Creating objects on the heap is useful - stack size is somewhat limited, and objects on the heap can deliberately be managed in novel ways to control their lifetime. But creating objects on the heap means the compiler does lots of automated management for us.

Modern C++ includes a suite of "smart pointers" that allow us to have the best of both worlds. They're all templatized classes, and those can be a little tricky to follow. Let's make one just for Foo:

class foo_ptr {
private:
  Foo * m_ptr = nullptr;
public:
  foo_ptr() = default;
  foo_ptr(Foo * f) : m_ptr(f) {}
  ~foo_ptr() {
    if (m_ptr) delete m_ptr;
  }
  Foo * operator ->() {
    return m_ptr;
  }
};

If we try our first function now, but use this smart pointer, we end up with a different behaviour:

void fn4() {
  foo_ptr foo = new Foo;
  foo->method();
}

This function has the same look to it as the original fn(), yet behaves like fn2() - if you run it, you'll see it prints the same as fn2(), but there are no leaks. This is because the compiler automatically destroys the foo_ptr, and it in turn manually destroys the Foo.

In case you're wondering, this creates no additional overhead at runtime. The actual machine code run will be identical with fn4() and this:

void fn5() {
  auto foo = new Foo;
  foo->method();
  if (foo) delete foo;
}

The standard library gives us four main smart pointer types we can use:

std::unique_ptr<Foo> holds Foo for us, and deletes it when it goes out of scope.
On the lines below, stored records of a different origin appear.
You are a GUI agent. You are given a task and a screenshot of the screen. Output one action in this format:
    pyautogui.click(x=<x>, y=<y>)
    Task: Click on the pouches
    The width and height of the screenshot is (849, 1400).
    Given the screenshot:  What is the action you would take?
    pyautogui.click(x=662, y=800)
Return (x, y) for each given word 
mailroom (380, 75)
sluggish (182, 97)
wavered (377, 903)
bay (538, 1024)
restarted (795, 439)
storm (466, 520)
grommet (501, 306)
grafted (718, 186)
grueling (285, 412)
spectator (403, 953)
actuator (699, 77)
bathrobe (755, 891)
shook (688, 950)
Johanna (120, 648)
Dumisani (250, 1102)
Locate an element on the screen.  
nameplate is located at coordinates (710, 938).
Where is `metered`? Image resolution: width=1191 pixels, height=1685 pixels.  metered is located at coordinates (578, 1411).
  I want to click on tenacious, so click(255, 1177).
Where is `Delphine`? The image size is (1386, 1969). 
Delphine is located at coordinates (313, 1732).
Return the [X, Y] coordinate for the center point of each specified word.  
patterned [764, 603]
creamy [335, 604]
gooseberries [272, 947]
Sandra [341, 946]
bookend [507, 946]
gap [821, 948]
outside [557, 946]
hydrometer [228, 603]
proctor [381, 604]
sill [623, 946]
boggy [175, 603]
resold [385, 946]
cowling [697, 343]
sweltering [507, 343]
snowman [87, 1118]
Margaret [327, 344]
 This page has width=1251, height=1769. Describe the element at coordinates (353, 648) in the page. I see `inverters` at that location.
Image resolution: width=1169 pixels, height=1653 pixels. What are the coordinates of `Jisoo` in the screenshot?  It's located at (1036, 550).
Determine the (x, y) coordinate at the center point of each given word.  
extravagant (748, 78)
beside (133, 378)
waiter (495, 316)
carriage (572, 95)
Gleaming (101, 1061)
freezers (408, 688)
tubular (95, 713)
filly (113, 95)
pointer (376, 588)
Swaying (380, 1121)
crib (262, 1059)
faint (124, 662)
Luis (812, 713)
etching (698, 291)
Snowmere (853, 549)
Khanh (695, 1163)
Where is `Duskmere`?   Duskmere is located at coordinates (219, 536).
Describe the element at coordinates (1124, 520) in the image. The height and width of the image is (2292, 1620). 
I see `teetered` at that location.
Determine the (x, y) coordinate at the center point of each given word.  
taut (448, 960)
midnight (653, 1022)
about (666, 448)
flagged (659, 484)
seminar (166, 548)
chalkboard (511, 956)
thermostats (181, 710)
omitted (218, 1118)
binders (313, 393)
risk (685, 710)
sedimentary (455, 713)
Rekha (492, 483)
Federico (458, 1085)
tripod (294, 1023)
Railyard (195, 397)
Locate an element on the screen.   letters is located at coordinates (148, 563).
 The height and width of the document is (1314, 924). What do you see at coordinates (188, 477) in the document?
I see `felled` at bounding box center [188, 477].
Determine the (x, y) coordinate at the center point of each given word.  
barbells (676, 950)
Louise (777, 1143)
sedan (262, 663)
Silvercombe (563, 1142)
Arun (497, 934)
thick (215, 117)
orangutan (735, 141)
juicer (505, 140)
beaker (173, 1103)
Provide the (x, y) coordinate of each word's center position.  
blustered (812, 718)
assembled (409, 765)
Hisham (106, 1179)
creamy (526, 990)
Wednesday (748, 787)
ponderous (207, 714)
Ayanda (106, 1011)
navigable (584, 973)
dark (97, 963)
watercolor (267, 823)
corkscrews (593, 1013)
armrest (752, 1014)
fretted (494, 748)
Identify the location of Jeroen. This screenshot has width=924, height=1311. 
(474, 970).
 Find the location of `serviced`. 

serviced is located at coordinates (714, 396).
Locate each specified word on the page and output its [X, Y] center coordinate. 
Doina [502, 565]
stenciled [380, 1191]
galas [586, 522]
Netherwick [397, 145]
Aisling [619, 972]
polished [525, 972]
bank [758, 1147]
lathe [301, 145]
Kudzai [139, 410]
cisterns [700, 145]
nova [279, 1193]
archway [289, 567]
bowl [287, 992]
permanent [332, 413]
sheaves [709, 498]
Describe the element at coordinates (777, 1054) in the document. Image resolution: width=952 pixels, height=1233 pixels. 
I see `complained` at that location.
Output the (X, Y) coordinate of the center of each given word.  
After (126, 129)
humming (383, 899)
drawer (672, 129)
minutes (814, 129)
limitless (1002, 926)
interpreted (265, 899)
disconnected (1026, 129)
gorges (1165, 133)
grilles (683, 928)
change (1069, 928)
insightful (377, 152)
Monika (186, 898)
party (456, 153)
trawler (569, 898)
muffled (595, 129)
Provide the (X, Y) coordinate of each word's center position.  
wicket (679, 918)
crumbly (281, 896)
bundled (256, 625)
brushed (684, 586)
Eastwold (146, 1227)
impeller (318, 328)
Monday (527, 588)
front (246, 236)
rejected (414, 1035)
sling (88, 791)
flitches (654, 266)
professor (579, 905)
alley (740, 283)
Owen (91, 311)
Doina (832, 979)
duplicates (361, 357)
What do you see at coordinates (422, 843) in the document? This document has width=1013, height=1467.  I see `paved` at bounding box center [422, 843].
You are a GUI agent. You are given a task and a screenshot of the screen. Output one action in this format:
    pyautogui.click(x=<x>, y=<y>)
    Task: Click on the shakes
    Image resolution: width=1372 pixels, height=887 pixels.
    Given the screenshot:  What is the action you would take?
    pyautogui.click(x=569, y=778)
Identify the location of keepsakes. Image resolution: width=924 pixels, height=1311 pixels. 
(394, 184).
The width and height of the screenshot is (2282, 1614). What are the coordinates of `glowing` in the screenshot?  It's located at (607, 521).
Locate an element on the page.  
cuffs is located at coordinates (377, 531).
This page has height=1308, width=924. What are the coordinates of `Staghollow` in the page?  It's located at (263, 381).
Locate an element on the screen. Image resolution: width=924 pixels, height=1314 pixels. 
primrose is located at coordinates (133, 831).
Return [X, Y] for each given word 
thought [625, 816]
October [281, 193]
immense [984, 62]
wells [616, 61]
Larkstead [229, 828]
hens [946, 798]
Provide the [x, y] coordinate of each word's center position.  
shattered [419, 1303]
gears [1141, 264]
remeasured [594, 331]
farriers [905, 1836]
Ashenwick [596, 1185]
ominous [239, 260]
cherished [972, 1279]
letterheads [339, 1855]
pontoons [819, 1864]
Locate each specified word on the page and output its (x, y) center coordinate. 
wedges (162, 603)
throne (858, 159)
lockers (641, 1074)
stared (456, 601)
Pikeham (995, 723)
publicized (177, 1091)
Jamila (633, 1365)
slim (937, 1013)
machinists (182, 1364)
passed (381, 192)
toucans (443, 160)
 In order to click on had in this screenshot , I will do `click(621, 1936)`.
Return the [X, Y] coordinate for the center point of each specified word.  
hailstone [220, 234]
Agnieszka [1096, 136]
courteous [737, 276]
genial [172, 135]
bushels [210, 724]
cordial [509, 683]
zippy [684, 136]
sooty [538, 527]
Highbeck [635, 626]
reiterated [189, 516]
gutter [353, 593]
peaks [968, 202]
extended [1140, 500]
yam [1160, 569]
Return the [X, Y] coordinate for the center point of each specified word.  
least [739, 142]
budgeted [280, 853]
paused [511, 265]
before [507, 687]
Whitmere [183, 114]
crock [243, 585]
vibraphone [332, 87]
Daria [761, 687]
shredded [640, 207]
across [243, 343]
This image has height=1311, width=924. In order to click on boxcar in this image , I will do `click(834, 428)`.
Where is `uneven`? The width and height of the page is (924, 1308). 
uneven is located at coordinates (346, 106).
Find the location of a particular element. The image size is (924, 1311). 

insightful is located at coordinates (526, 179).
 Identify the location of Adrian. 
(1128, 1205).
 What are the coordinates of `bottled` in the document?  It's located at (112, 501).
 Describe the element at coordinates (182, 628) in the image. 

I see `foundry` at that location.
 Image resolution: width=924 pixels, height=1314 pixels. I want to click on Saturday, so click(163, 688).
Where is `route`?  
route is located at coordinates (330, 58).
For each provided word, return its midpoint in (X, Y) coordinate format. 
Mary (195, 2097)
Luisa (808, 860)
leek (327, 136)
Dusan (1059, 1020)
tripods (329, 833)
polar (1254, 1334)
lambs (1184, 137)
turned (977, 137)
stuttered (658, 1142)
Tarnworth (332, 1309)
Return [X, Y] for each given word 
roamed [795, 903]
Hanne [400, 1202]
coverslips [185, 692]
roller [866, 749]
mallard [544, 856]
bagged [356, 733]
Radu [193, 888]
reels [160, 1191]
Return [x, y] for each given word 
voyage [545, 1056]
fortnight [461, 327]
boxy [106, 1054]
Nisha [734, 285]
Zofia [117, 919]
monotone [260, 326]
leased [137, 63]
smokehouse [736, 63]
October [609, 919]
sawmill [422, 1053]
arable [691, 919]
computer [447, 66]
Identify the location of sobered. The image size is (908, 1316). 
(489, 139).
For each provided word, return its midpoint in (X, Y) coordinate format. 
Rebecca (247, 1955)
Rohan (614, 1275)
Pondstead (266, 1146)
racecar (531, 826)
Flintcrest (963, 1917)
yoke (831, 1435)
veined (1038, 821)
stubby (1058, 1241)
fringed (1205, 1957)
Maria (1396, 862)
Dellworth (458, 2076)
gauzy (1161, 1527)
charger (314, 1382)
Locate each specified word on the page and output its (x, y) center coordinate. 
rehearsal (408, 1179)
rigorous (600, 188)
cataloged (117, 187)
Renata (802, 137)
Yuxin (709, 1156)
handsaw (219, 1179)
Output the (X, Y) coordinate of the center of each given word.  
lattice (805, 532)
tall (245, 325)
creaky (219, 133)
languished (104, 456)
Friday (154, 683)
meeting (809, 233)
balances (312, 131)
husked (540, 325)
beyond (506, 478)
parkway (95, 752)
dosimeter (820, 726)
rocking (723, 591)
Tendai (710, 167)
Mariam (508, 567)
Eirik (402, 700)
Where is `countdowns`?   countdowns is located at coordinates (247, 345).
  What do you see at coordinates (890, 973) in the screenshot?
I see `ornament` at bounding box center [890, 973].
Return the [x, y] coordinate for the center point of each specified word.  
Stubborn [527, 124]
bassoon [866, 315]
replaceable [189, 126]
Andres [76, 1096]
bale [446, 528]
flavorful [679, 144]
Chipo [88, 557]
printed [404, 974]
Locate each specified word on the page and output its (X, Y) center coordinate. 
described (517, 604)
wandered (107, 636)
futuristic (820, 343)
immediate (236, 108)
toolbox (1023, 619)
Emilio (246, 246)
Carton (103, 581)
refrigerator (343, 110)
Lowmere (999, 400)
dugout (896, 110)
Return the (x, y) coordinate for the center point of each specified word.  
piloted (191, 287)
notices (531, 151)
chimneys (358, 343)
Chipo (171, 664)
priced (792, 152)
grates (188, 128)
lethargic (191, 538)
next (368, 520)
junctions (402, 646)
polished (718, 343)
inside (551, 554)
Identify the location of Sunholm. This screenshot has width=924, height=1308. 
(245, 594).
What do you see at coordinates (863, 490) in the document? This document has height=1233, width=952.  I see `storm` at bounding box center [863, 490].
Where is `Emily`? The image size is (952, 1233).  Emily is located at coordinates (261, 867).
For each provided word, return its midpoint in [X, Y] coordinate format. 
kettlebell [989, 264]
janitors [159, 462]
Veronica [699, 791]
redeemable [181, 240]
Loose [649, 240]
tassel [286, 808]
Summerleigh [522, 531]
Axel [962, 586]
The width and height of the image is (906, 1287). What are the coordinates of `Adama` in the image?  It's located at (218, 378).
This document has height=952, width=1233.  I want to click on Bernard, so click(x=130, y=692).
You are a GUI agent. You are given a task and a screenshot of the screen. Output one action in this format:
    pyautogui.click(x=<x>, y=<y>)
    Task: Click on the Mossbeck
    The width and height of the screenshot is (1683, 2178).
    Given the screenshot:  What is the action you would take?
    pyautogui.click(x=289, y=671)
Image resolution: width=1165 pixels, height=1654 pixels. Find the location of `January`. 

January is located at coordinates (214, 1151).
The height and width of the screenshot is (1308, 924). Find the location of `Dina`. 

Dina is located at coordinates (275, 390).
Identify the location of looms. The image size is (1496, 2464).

You can't copy them, but you can move them (and, therefore, return them from a function).

std::shared_ptr<Foo> can be copied, and will destroy the Foo when the last copy goes out of scope. This is basic reference counting - a small amount of overhead but a large amount of utility and safety.

std::weak_ptr<Foo> doesn't hold the Foo for us, instead just knows whether the Foo held in a std::shared_ptr has gone out of scope or not.

std::observer_ptr<Foo> is essentially a non-smart pointer, used to indicate to other developers that you really did intend to avoid using one of the others.

Smart pointers allow us to turn manual memory management into automatic memory management. But memory is just one resource - what about others?

Highly Resourceful

In our foo_ptr, we allocated the memory we wanted during initialization of an object. This meant that the object's lifetime - which, being a stack object, is automatically controlled by the compiler - also corresponded to how long we kept the memory for.

Memory leaks are so painful in programming that many languages directed their efforts toward this one resource problem - almost every modern language uses garbage collection of some kind as a result. But not C++ - instead, the language merely provides ways of managing memory that are equally applicable to almost anything else.

Many languages suffer if you don't close a file, for example. Languages instead tend to get you to construct a scope for the object, like Python and with, or Java's try (...) constructs.

With C++, though, files are opened at initialisation and closed automatically the instant they fall out of scope. A simple ifstream implementation - ignoring actually reading, mind - might look like this:

class foo_file {
private:
  int m_fd = -1;
public:
  foo_file() = default;
  foo_file(std::string const & s) {
    m_fd = open(s.c_str());
  }
  ~foo_file() {
    if (m_fd >= 0) close(m_fd);
  }
};

Now instead of freeing memory automatically, the compiler will close files for you.

C++ doesn't have a synchronised block, like Java's. It turns out it's just not that useful. Instead, you can do this:

// Somewhere:
std::recursive_mutex m_mutex;

void fn6() {
  std::lock_guard<std::recursive_mutex> l; // Give this any name.
  // Do strange thready things.
}

lock_guard is another RAII class - its initialization acquires a lock, and when it falls out of scope it automatically frees it.

Exceptions, early returns, whatever - the compiler knows and will handle it for you.

Resource Acquisition is Initialization

RAII is such a fundamental aspect of C++ programming that it's worth spending time really understanding it. It gives us reliable management of memory, file handles, locks, and all other system resources. It does so in a way that's exception-safe, and highly flexible.